Por trinta anos ele viajou por todo o Chile, documentando-se sobre costumes, paisagens, flora, fauna, vestimenta, entonações de fala, etc. Seu trabalho bebia da observação direta da natureza, um meio que ele conhecia de suas contínuas excursões ao campo. Isso lhe permitiu desenvolver uma literatura que se destacasse por uma presença explícita do naturalismo e do costumbrismo, como já se apreciava em seu primeiro título, Cuentos del Maule (1912), um livro de contos em que o crioulo que prevaleceu ao longo de sua história começou a se definir. Produção.

Outros títulos do mesmo gênero são Cuna de condores (1918), Chilenos del mar (1929), On Panta (1935), Hombres y zorros (1937) e La isla de los rosas (1955). Dentre suas novelas, destaca-se Zurzulita (1920), em que o protagonista é a Cordilheira dos Andes, por onde desfilam uma série de personagens, como camponeses, pobres e marginalizados, vítimas dos poderosos elementos da natureza. Outros romances seus são Ully (1923) e La paquera (póstumo, 1958).
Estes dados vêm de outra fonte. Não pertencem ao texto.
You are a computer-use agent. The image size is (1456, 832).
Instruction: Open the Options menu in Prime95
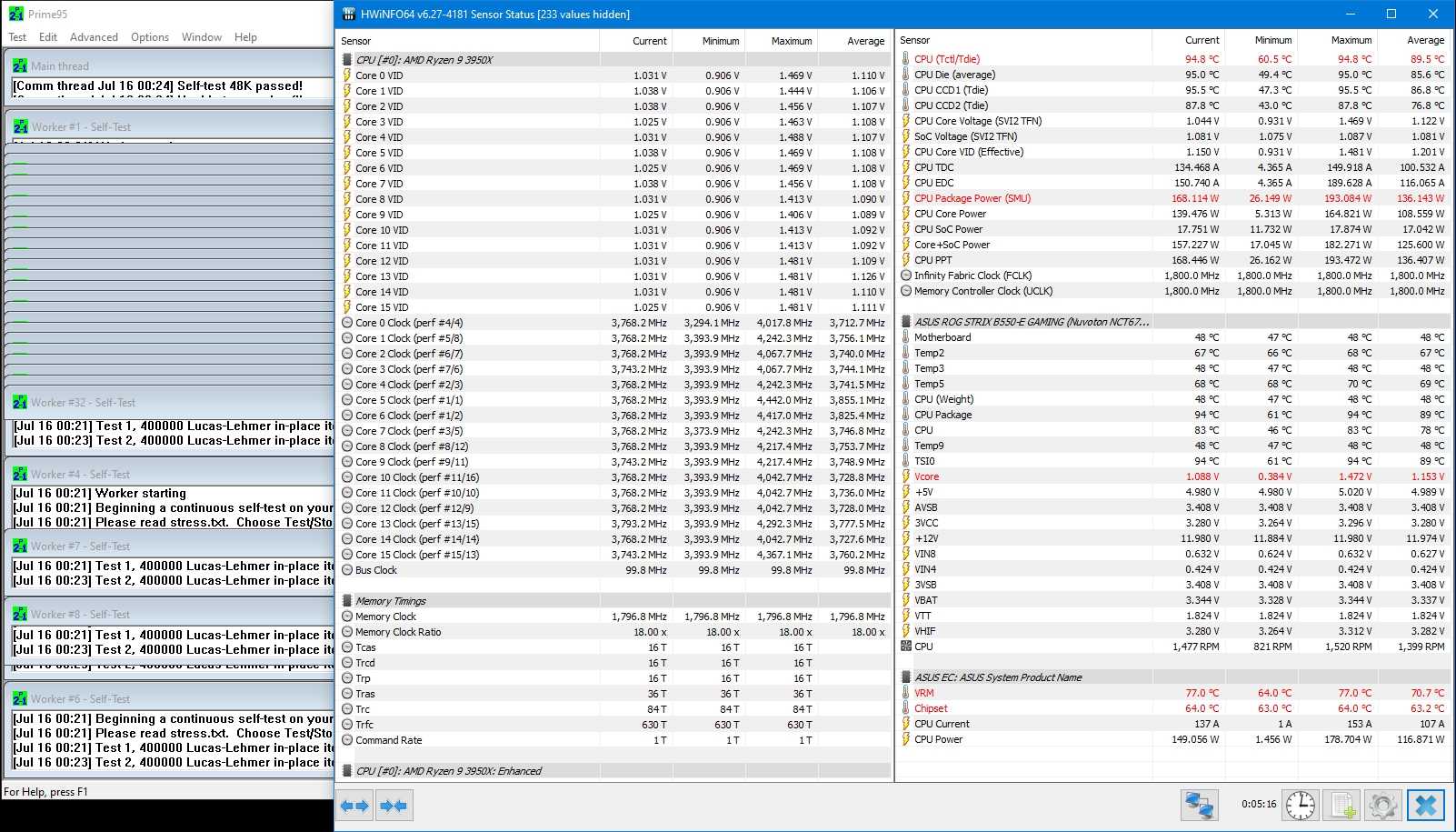[150, 37]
Em 1971 foram publicados seus ensaios, reunidos sob o título de Memórias e Outras Confidências . Em 1944, pelos seus méritos, laboriosidade e grande contribuição para o conhecimento dos costumes, da língua e do quadro patriótico natural, foi galardoado com o Prémio Nacional de Literatura. Um ano depois, foi nomeado acadêmico da Faculdade de Filosofia e Educação da Universidade do Chile. No campo da diplomacia, Mariano Latorre foi adido cultural na Espanha, Argentina, Colômbia e Bolívia.